## TASK TO CARRY OUT
Rewrite the stretch of the article on teen sleep and insulin resistance from "For their study, the" through "a sleep log.", swapping "high school students" for "secondary school students".

A study of teenagers in the US found that the less sleep they got, the higher the chance of them having insulin resistance, a metabolic condition that increases a person’s risk of developing type 2 diabetes.
The researchers, writing in the October issue of the journal Sleep, suggest increasing the amount of sleep teenagers get could protect them against diabetes in the future by improving their insulin resistance.
Insulin is a hormone made in the pancreas that helps the body use glucose, its main source of energy. Insulin resistance is where the body is producing the hormone, but can’t use it properly: the muscle, fat and liver cells don’t respond to insulin as well as they should. This puts a greater demand on the pancreas to make more insulin.
Without treatment, the demand for insulin becomes bigger than the pancreas can cope with, sugar builds up in the blood, and the stage is set for developing full blown type 2 diabetes. Insulin resistance also raises the risk for heart disease.
Karen Matthews, of the Department of Psychiatry at the University of Pittsburgh in the US, is lead author of the new study. She told the press:
“We found that if teens that normally get six hours of sleep per night get one extra hour of sleep, they would improve insulin resistance by 9 percent.”
Matthews says their study is the first to show a relationship between shorter sleep and insulin resistance that is independent of obesity in healthy adolescents.
For their study, the authors measured sleep duration and insulin resistance in 245 healthy high school students over a week during the school year.
During the week of observation, participants provided a fasting blood sample, wore a wrist actigraph (to measure duration of inactive periods) and kept a sleep log.
According to actigraph readings, the participants averaged 6.4 hours of sleep over the week, with school days significantly lower than weekends.
The results showed that higher insulin resistance was tied to shorter sleep duration. This was found to be independent of potential influencing factors such as age, gender, race, waist size, and body mass index.
There was no evidence that long sleep was linked to insulin resistance.
Matthews and colleagues suggest interventions to extend sleep duration may reduce diabetes risk in youth.
The American Academy of Sleep Medicine says most teenagers need just over nine hours of sleep a night.

## DATASET SECTION
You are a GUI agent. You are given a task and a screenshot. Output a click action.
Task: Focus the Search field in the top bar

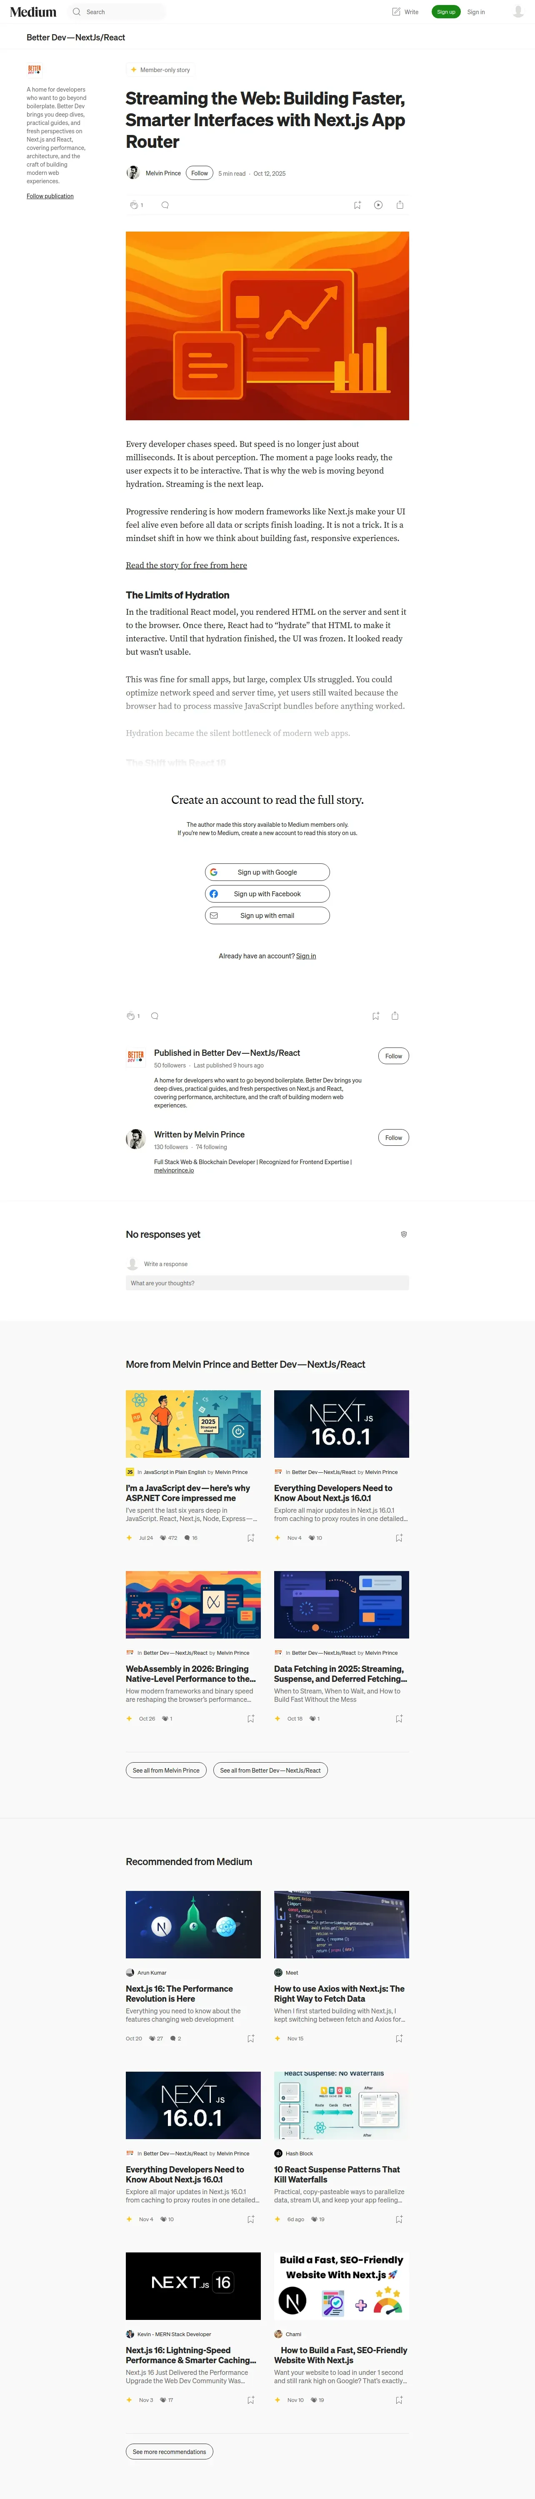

## YOUR SOLUTION
For their study, the authors measured sleep duration and insulin resistance in 245 healthy secondary school students over a week during the school year.
During the week of observation, participants provided a fasting blood sample, wore a wrist actigraph (to measure duration of inactive periods) and kept a sleep log.